In the course of a number of weeks this autumn, the University management has had the opportunity to visit some of these centres. At first the visits could be conducted live, but we later switched to virtual visits. The visits have been inspiring and impressive and have given us a more in-depth picture of the opportunities and challenges associated with cross-cutting initiatives.

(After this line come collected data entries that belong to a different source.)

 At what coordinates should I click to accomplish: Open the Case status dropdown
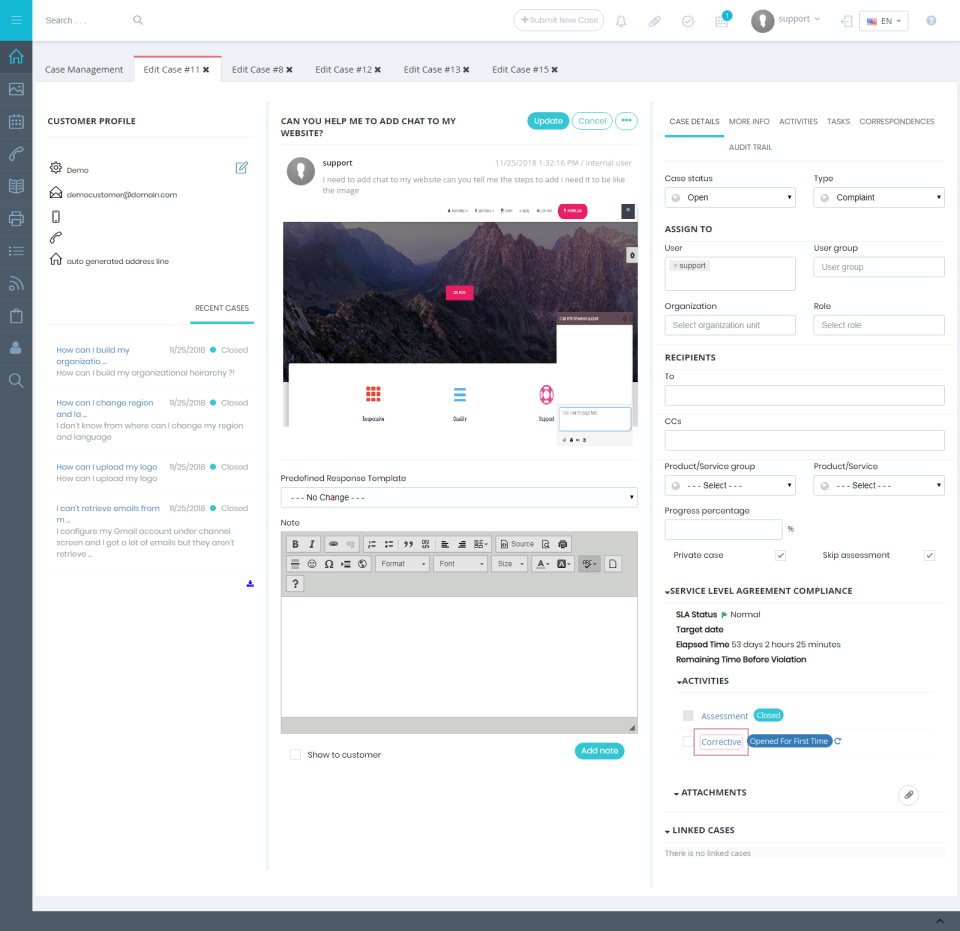(729, 197)
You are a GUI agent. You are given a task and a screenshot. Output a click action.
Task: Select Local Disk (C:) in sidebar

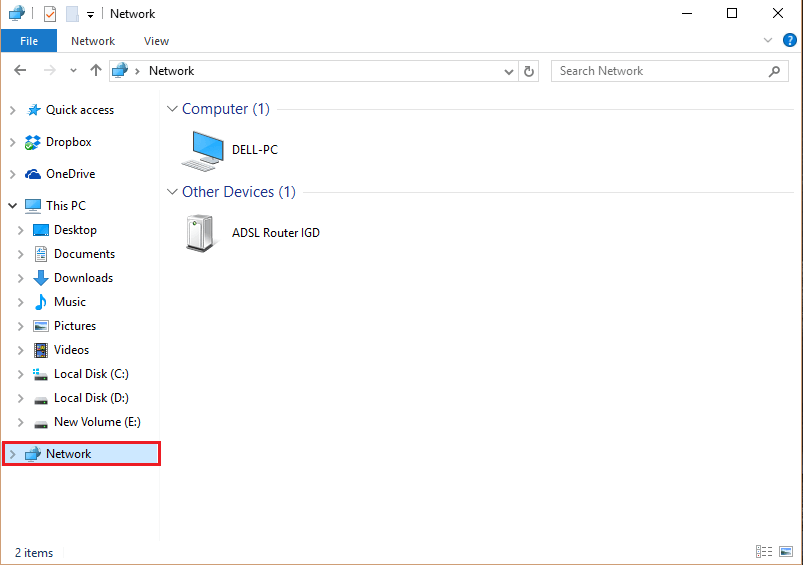point(91,374)
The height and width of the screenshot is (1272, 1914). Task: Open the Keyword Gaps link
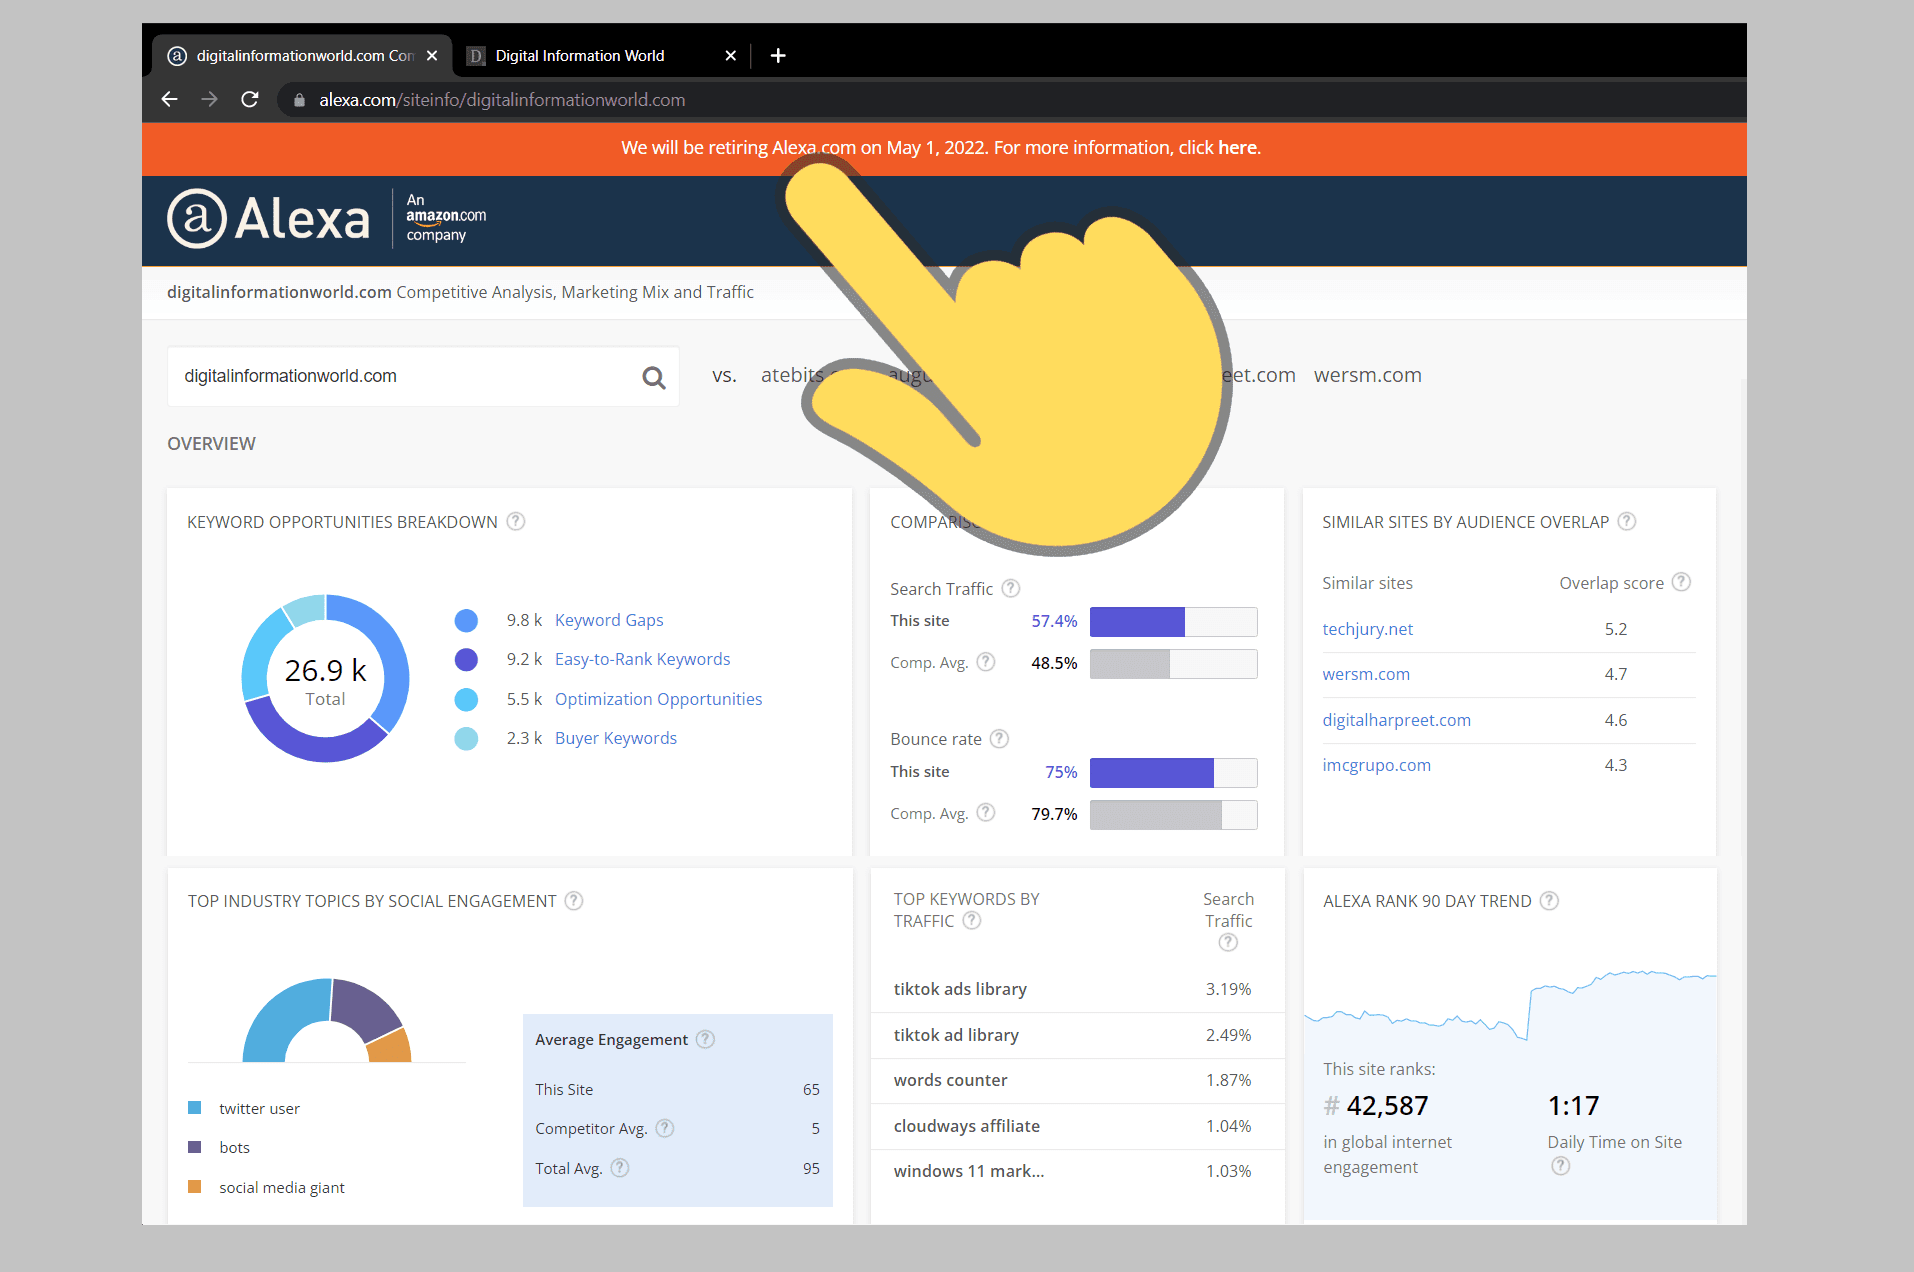click(x=609, y=620)
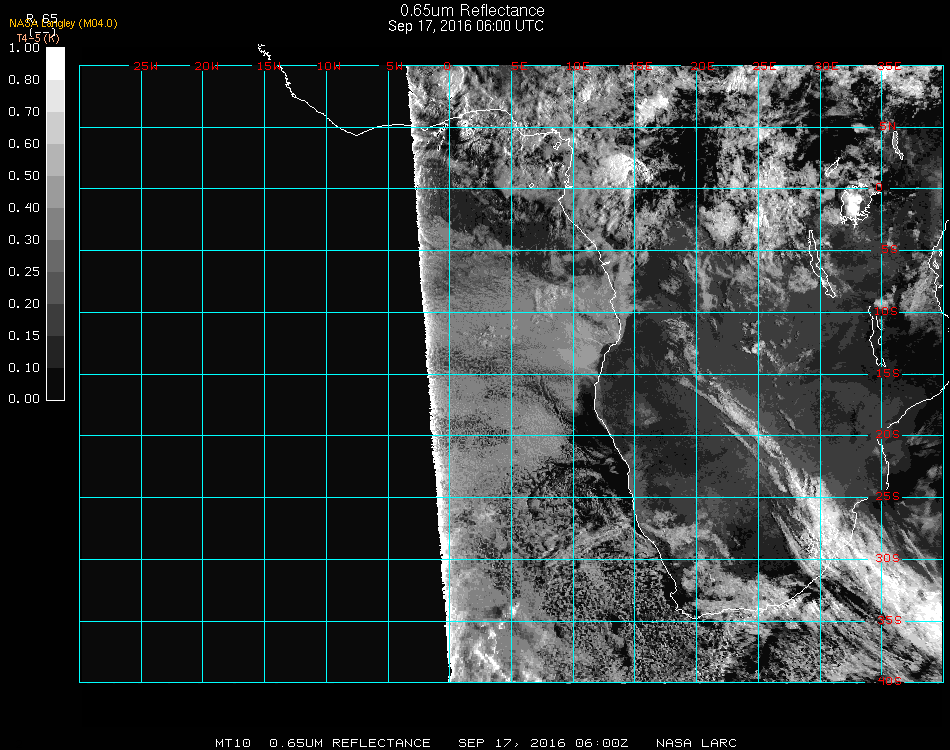Click the 0.50 reflectance scale label
Screen dimensions: 950x750
point(23,176)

Olof Lindahl at Uppsala Antibiotic Centre

It has been fascinating to see how the different centres have tackled the challenge of creating something new across disciplinary lines. We visited the multidisciplinary graduate school in sustainable development now being established at Campus Gotland. Next we visited Uppsala Antibiotic Centre UAC, whose research environment is also built around a common research school. Those involved are not physically located in one place, but they have joint seminars and other activities. AI4Research has instead initiated internal sabbaticals, with senior researchers from different parts of the University spending a period at the AI hub. WoMHeR has 16 doctoral students on the way in an interdisciplinary research school with six different themes related to women’s mental health. Meanwhile, at Uppsala University Sustainability Initiatives, UUSI, all five themes are underway and several research applications have been submitted. Next week we will make one final visit, to the Centre for Multidisciplinary Studies on Racism (CEMFOR).

Visit to AI4Research

We hear many recurring themes during our visits. Multidisciplinary meeting places create inspiring discussions and new ideas, as well as knowledge about and respect for one another’s methods. Cooperation between researchers with backgrounds in different fields leads to personal development, but is also challenging. It is often easier for the doctoral students to connect than it is for their supervisors, who are more firmly rooted in the culture of their own discipline. Moreover, there are some administrative complications.

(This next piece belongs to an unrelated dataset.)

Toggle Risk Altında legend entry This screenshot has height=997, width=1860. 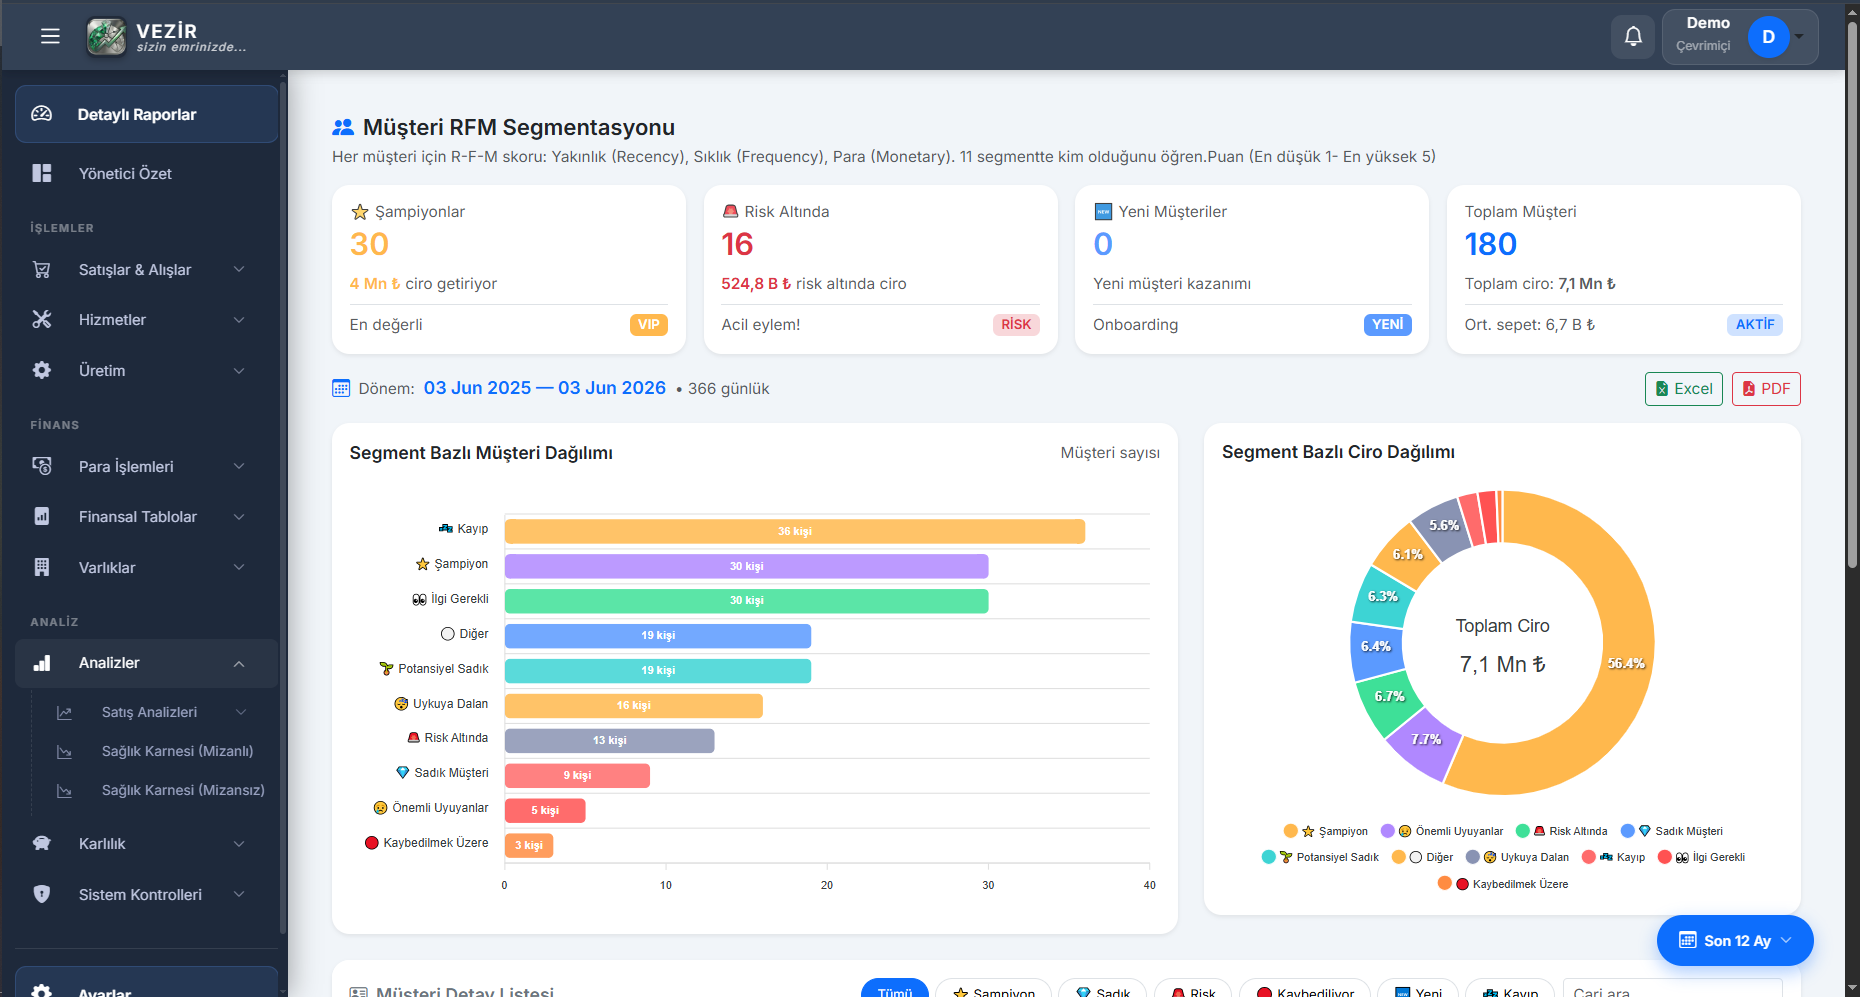click(1562, 831)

Virtual meeting with WoMHeR

This type of initiative is the way of the future, of that we are certain. The great challenges confronting society demand expertise from multiple disciplines and perspectives. Being sensitive to contemporary problems in society can focus the questions we ask and move research forward. Thanks to all the initiatives now in progress, we will have many young and ambitious researchers a few years down the road, with experience of multidisciplinary cooperation that they can build on in academia and the wider community.

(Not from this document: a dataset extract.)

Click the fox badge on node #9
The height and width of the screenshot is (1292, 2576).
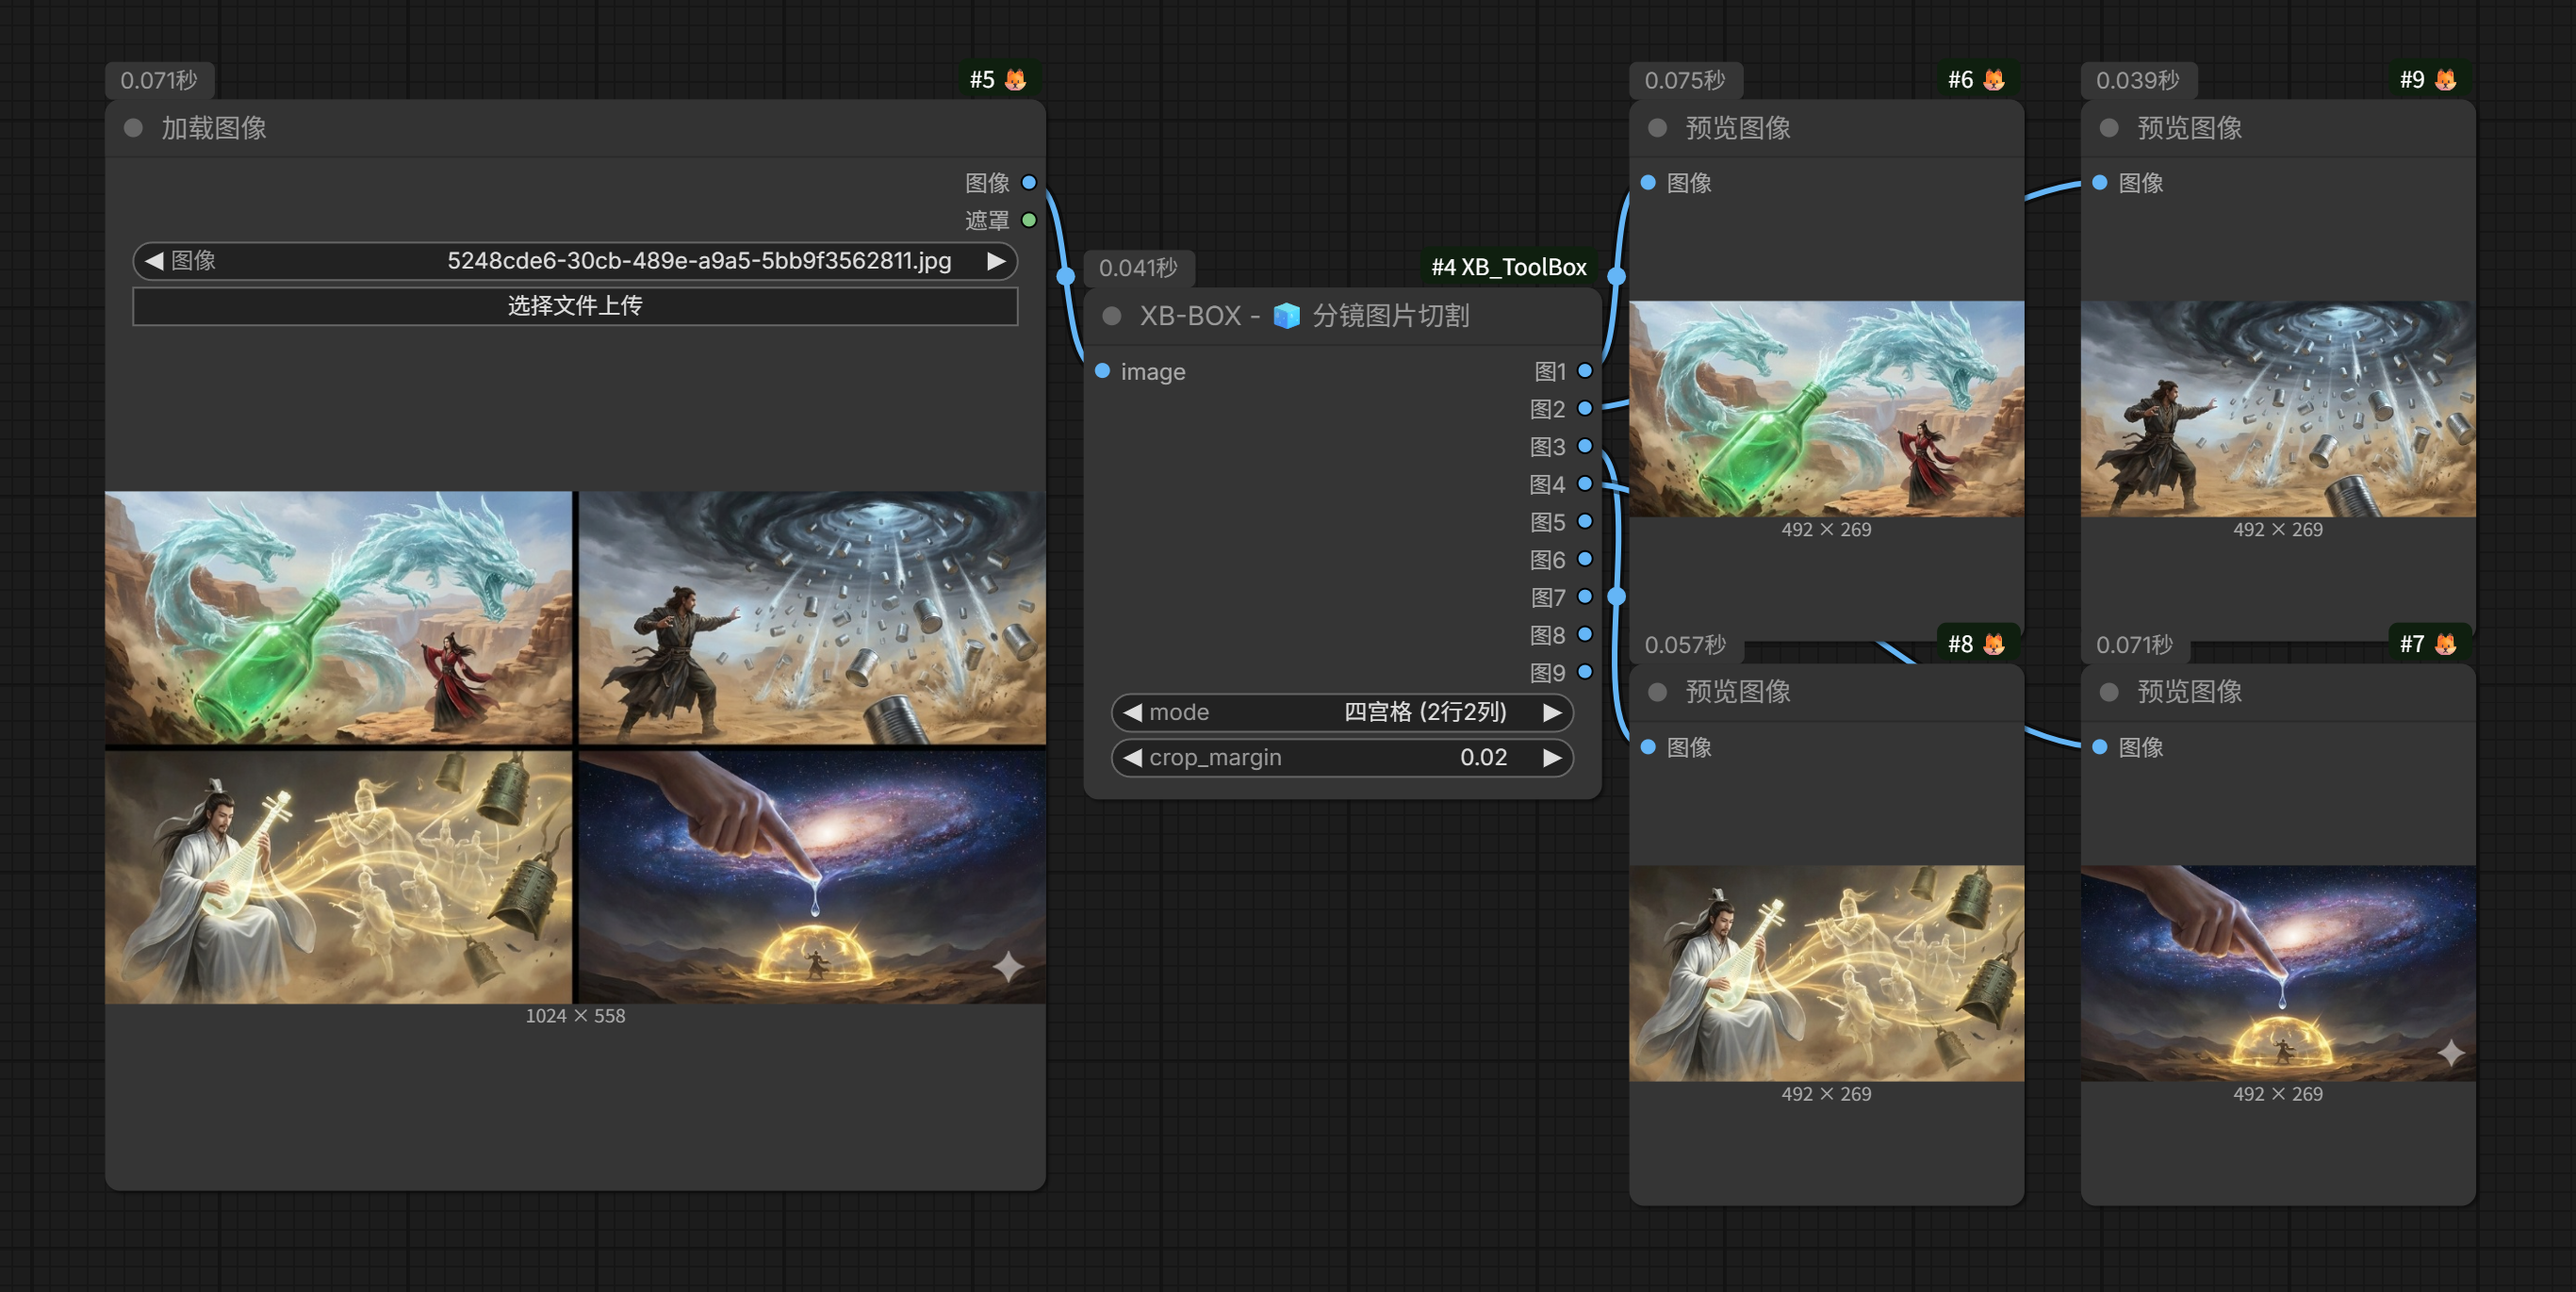pos(2445,80)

Change takes time and we need both strong disciplines and strong multidisciplinary environments. We need to learn more about success factors in practice. The University needs to find ways to put the lessons learned to good use. In this connection, another cross-cutting initiative, CIRCUS, may be a valuable resource. Rather than being a thematic initiative, this is a centre that specialises in stimulating and developing multidisciplinary research projects. It appears clear to us that there is much to be gained from an exchange of experience between CIRCUS and other cross-cutting initiatives.

Having such a broad range of strong disciplines, Uppsala University has extraordinary potential for innovative constructions across boundaries. At the same time, strong disciplines with strong internal cultures and methods mean there are many obstacles to overcome on the way. This point is emphasised by Professor Emeritus Anders Bäckström, who recently published a book on multidisciplinary cooperation.